Danni in 110 su 111 cervelli di ex giocatori della Nfl

L'encefalopatia traumatica cronica può essere diagnosticata solo dopo la morte. Si tratta di una malattia neurodegenerativa comune tra gli atleti di alcuni sport, provocata da colpi violenti alla testa; la Nfl ha riconosciuto il problema solo nel 2016
Ap

La dottoressa Ann McKee, una neuropatologa, ha esaminato il cervello di 111 ex giocatori della Nfl, la lega professionistica di football americano, e ha riscontrato l'encefalopatia traumatica cronica (Cte), una malattia neurodegenerativa comune tra gli atleti di alcuni sport, provocata da colpi violenti ricevuti alla testa, in 110 casi; i risultati sono stati pubblicati oggi sul Journal of the American Medical Association, a cui è stato dato risalto dal New York Times (qui, una vecchia inchiesta del quotidiano).

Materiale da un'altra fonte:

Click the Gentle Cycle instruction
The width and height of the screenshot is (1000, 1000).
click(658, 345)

Si tratta di una malattia che al momento può essere diagnosticata solo dopo la morte; tra i sintomi che si manifestano nel corso degli anni, ci sono perdita di memoria, confusione, depressione e demenza. I cervelli analizzati sono di giocatori morti giovani, anche a soli 23 anni, e anziani, fino a 89 anni; c'è da sottolineare che non si tratta di un campione costituito a caso: la maggior parte delle famiglie che hanno donato i cervelli, lo hanno fatto perché gli ex giocatori avevano manifestato i sintomi della Cte. Centodieci positività, comunque, costituiscono la prova scientifica dei rischi legati alla pratica del football americano.

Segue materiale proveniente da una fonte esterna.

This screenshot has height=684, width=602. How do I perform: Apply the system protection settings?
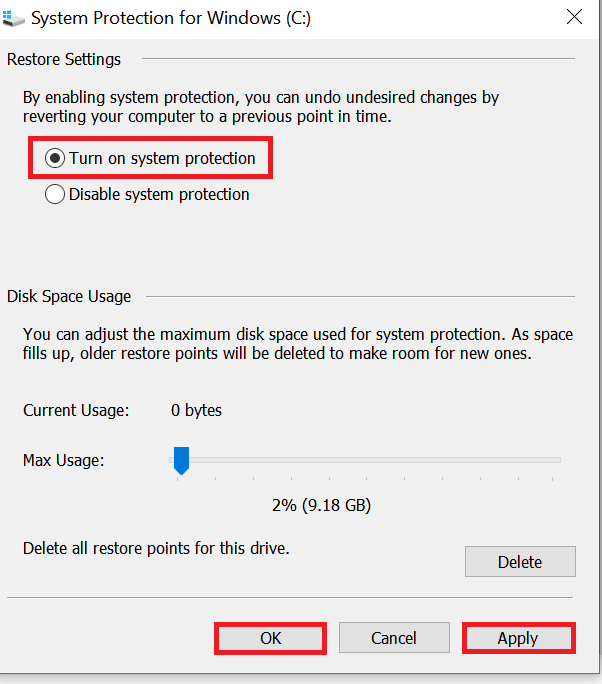point(517,638)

La dottoressa McKee, a capo del reparto di Neuropatologia degli ospedali per i Veterani dell'area di Boston e direttrice del centro Cte alla Boston University, ha a disposizione la più grande banca di cervelli al mondo per studiare la malattia (anche l'ex calciatrice Brandi Chastain donerà il cervello alla ricerca) . La Nfl, dopo aver ignorato i legami tra il football americano e la Cte, li ha finalmente riconosciuti nel marzo 2016.